Aim of the task >> In the rows from the line containing "Where should I" through the line containing "click(27, 49)", both included, switch "checkbox" to "toggle switch" and write out only those lines, otherwise unchanged. Leave the pictures out of your answer.

Raw records >>
*****

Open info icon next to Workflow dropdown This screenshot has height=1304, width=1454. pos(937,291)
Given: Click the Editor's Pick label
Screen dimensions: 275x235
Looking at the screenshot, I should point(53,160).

*****

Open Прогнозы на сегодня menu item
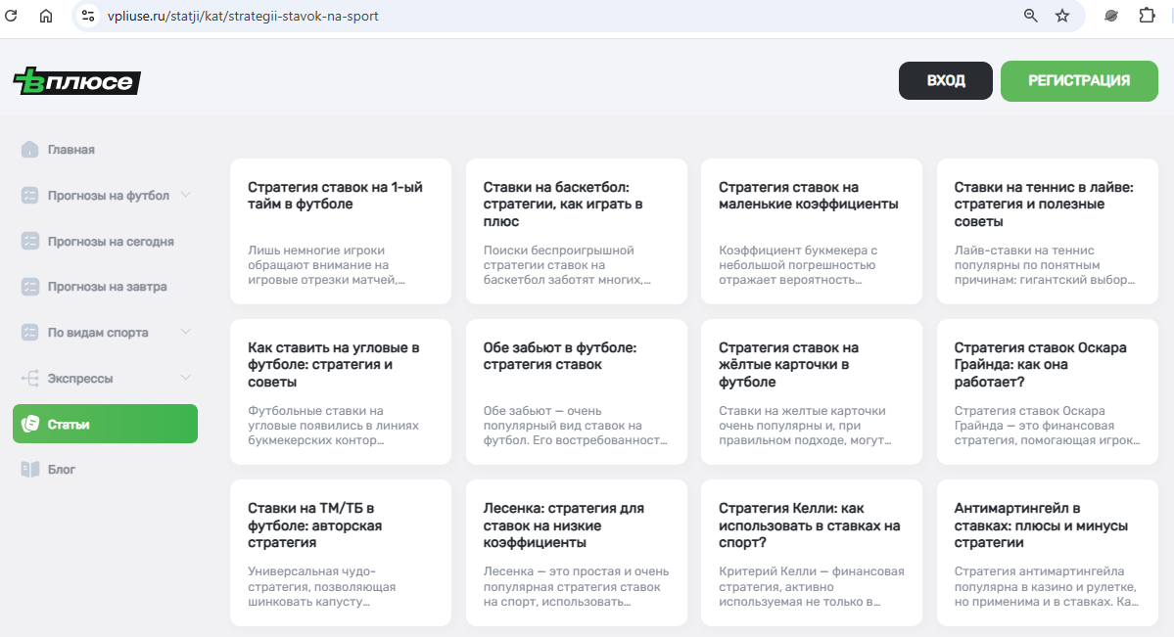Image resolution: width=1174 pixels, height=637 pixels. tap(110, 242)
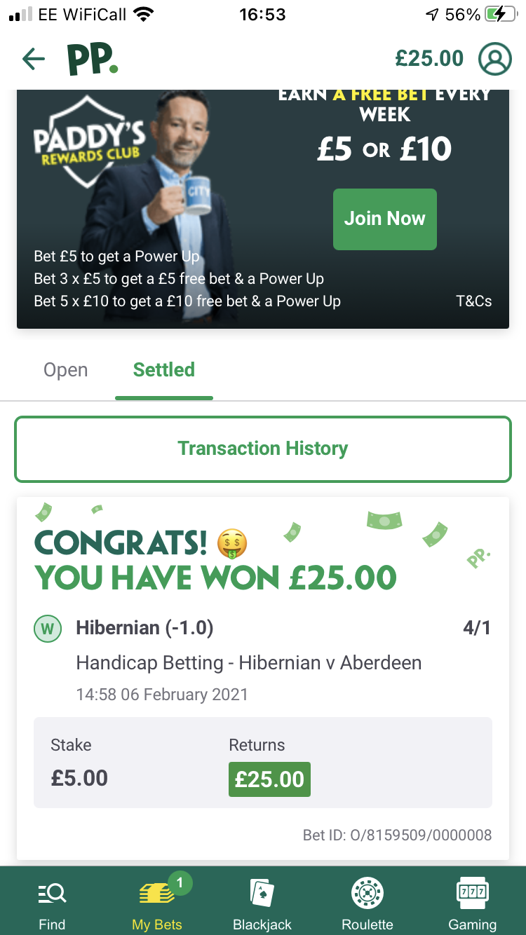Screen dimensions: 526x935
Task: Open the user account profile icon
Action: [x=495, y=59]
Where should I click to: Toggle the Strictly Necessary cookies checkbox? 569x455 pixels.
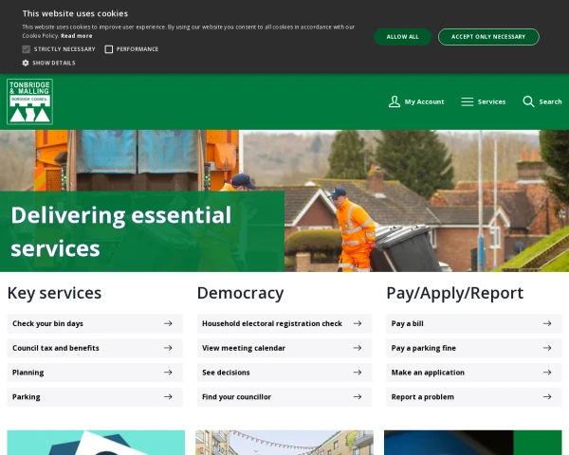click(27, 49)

*****

Result for this exercise >>
Where should I click to: Toggle the Strictly Necessary cookies toggle switch? 569x455 pixels.
click(27, 49)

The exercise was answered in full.